What the exercise asks:
In the passage listing devils in poetry and prose, what does the devil do in Elene?

Passage to read:

Juliana -- the devil that Juliana captures and forces to confess.

Christ and Satan -- the Devil.

Guthlac -- the devils who torment St. Guthlac by showing him monks being bad (oh, and dragging him to the hellmouth and threatening to throw him in).

Andreas -- when the devil shows up to convince the men to attack Andrew and later encourages them when they are torturing the Saint.

Elene -- devil shows up to stir up the people to go against Judas. (I had forgotten this. Thanks Jason Fisher)

Are there any I've missed in the poetry? Can you think of any in the Prose?

Yes. Gospel of Nicodemus (thanks Vellum)

Also, possibly, sermons for first Sunday in Lent because the text is Matt 4:1-11 (thanks Derek).

LS 14 (MargaretCCCC 303) 16.7: se deofol hire to cwæð: Sathana urne cyning, hine gewræc drihten of paradises myrhþe (cf. Pass.Marg.[Par] 10.7 tunc demon dixit). (thanks Hilary)

Other possibilities:
Mark 5:12
Acts 19:15
thanks (Eutychus)

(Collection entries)
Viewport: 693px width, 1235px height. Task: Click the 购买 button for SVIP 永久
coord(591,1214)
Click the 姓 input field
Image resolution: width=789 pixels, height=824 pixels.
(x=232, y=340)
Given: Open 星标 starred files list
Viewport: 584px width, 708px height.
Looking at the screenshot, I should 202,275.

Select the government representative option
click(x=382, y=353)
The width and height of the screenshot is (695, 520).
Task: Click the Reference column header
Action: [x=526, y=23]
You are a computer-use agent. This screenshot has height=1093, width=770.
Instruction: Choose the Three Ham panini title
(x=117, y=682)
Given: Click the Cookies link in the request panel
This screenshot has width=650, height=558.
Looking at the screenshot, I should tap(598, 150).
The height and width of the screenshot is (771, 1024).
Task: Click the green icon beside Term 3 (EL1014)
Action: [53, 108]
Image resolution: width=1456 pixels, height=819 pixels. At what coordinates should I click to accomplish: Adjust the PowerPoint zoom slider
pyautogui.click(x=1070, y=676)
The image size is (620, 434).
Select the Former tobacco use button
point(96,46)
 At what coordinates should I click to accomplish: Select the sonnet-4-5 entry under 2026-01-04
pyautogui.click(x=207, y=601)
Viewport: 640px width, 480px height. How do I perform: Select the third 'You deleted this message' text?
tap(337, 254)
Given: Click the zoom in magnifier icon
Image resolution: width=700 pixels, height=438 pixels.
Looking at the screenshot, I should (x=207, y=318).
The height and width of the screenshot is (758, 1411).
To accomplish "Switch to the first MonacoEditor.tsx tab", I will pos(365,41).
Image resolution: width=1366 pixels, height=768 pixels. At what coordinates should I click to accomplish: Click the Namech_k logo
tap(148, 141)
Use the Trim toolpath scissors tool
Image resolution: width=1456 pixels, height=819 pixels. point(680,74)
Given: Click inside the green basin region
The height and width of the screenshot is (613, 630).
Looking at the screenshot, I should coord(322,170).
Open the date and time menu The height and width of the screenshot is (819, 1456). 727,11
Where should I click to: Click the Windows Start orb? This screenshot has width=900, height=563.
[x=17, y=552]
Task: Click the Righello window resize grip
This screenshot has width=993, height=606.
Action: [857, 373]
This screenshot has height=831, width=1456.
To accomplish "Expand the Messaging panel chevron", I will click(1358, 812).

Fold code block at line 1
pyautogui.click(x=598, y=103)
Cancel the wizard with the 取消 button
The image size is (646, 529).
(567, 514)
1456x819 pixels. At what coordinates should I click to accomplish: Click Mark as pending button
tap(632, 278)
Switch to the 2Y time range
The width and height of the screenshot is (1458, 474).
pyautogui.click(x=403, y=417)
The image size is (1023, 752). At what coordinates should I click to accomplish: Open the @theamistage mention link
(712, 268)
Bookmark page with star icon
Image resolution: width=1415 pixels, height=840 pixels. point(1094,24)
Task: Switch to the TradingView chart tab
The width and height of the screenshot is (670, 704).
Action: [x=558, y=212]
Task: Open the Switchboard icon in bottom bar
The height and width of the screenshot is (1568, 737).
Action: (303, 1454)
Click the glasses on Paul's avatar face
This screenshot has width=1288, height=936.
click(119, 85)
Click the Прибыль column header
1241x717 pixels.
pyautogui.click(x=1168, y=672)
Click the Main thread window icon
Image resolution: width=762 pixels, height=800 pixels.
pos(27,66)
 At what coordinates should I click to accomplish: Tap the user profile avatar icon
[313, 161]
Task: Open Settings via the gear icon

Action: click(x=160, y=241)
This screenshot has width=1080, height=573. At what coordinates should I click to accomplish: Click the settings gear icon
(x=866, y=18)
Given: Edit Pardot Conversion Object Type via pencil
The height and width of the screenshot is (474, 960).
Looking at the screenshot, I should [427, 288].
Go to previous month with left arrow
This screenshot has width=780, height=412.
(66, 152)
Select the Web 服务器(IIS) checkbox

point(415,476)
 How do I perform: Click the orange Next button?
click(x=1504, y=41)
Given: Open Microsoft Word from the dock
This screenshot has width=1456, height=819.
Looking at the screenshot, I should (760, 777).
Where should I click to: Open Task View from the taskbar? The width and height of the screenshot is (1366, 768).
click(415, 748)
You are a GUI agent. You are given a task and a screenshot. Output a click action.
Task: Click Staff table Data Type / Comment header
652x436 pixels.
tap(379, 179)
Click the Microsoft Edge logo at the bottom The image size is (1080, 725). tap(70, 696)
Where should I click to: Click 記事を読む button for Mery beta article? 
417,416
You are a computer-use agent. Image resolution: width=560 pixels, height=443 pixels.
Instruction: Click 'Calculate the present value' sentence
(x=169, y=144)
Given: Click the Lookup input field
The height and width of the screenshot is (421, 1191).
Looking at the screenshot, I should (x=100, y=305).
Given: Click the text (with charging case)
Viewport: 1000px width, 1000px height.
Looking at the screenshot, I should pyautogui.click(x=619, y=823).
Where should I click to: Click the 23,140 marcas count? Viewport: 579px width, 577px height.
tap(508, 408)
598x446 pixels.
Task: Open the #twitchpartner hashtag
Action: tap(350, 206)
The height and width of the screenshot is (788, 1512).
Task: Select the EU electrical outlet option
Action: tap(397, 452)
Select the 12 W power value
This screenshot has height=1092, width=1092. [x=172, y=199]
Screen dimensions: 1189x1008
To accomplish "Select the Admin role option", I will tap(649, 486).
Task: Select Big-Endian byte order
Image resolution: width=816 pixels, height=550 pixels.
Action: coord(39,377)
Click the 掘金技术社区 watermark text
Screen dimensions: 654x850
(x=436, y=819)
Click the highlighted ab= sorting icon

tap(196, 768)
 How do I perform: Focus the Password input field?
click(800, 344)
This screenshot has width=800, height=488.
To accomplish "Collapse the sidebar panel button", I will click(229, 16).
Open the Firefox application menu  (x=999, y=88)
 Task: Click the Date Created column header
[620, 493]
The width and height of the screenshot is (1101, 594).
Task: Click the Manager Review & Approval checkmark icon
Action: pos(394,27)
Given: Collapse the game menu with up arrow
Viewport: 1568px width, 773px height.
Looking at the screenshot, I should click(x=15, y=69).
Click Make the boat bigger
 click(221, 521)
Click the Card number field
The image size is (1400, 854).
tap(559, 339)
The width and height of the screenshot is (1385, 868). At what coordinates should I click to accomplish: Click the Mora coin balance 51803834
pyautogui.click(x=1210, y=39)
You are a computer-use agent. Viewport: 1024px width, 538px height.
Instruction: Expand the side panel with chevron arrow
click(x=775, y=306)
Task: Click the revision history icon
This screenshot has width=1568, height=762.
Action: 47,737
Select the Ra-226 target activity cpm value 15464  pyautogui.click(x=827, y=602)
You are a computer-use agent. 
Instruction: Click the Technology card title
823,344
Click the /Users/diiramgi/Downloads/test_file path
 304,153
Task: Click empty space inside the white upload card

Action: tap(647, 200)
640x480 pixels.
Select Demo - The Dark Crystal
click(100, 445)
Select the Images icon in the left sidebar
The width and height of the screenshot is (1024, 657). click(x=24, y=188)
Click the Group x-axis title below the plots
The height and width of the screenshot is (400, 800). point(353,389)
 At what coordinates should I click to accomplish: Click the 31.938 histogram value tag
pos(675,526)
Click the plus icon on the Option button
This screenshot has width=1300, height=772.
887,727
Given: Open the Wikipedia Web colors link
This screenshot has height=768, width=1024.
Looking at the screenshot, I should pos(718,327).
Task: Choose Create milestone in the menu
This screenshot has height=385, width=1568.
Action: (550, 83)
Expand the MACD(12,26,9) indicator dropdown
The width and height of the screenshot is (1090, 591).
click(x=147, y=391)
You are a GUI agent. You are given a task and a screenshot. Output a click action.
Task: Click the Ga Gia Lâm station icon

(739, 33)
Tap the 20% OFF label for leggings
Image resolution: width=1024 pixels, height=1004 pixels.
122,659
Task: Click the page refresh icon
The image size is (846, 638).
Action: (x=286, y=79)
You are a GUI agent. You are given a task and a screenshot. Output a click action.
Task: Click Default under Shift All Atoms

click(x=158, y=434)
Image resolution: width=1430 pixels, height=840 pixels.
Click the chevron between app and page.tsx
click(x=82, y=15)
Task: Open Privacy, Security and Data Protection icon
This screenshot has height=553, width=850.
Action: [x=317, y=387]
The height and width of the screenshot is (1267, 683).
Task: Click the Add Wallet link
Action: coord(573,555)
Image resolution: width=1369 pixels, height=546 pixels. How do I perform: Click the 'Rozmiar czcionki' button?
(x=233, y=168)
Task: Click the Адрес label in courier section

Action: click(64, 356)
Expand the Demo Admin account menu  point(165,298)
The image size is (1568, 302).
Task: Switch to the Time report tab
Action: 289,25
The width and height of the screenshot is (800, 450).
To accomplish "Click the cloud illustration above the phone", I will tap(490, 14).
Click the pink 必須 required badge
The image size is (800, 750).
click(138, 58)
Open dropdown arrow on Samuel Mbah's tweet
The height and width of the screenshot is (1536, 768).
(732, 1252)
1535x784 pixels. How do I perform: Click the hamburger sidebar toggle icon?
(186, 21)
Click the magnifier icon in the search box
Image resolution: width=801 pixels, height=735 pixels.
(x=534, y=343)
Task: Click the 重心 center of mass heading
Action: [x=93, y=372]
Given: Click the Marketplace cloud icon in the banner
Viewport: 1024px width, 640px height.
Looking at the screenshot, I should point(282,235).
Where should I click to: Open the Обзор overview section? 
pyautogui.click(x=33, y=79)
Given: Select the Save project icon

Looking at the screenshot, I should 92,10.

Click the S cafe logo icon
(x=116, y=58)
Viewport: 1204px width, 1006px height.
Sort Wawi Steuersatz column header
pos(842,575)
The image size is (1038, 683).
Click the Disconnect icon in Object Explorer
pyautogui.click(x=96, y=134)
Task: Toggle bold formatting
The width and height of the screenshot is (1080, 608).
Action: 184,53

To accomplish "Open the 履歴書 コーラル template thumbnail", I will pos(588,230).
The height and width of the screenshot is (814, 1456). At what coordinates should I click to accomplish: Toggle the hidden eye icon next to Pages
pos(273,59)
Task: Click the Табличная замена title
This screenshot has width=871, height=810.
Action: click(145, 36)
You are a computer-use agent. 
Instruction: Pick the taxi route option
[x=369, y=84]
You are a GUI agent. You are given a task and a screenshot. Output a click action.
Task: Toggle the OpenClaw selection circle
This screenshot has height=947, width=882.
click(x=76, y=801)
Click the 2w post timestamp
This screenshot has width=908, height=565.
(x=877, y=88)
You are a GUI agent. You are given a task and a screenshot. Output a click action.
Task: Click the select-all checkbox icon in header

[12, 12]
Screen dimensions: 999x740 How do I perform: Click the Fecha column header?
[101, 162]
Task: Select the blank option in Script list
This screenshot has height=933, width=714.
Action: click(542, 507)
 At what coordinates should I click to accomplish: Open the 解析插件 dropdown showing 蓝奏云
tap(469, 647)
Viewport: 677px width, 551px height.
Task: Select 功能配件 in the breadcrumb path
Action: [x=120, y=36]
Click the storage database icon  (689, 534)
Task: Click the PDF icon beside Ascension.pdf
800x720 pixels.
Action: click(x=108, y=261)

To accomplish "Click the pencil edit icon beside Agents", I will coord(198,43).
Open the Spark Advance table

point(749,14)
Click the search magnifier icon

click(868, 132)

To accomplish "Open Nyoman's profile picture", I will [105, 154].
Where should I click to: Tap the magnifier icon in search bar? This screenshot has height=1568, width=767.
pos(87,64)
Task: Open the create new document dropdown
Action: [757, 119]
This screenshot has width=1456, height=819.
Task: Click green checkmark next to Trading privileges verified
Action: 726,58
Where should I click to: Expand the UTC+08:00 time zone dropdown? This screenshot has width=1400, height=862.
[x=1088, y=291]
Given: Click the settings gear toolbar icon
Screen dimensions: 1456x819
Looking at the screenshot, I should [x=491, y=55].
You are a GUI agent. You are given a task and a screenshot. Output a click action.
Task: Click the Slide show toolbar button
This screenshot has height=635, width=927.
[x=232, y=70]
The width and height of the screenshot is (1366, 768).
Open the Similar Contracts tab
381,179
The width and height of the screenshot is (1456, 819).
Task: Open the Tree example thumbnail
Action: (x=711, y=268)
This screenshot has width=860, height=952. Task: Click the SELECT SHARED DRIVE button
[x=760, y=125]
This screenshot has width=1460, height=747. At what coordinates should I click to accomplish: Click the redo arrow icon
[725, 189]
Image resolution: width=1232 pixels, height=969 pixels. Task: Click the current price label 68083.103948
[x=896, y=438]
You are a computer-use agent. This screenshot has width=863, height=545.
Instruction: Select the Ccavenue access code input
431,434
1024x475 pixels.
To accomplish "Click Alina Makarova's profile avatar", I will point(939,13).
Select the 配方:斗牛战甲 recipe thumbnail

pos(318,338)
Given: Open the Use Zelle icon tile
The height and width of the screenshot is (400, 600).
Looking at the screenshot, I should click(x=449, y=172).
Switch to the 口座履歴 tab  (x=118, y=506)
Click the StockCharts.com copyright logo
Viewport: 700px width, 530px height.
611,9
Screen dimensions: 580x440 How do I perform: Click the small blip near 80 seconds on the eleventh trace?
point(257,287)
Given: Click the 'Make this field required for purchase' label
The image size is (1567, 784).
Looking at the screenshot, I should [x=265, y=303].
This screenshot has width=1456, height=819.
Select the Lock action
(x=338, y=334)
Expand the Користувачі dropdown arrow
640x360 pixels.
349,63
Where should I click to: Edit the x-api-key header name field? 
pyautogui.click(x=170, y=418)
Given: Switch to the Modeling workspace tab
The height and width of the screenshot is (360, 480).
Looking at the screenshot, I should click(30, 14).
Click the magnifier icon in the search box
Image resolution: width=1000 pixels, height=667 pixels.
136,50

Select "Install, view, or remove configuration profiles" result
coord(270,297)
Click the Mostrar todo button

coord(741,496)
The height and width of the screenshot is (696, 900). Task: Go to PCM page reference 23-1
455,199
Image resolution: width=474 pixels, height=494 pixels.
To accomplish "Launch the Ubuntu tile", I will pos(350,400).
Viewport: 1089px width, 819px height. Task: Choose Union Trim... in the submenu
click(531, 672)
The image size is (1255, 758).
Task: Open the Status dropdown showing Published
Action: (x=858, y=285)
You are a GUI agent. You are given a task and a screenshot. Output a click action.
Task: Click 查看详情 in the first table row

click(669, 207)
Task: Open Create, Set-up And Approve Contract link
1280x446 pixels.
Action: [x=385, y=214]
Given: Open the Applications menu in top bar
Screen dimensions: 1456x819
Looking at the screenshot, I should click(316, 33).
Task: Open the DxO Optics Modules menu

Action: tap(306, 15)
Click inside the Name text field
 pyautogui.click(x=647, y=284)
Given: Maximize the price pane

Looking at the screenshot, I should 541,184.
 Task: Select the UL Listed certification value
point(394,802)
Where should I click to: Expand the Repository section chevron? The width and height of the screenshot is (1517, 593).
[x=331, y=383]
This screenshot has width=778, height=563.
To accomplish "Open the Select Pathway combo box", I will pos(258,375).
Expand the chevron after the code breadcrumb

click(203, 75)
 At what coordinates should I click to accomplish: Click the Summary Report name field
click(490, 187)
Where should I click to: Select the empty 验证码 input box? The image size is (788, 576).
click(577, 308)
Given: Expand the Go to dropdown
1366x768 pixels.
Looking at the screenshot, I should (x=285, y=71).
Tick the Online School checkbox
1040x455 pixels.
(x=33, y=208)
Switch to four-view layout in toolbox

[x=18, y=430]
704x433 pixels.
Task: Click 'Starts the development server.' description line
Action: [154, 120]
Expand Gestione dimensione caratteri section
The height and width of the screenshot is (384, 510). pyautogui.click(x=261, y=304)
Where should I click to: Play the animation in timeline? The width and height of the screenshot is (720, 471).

Answer to this exercise:
It shows up to stir up the people to go against Judas.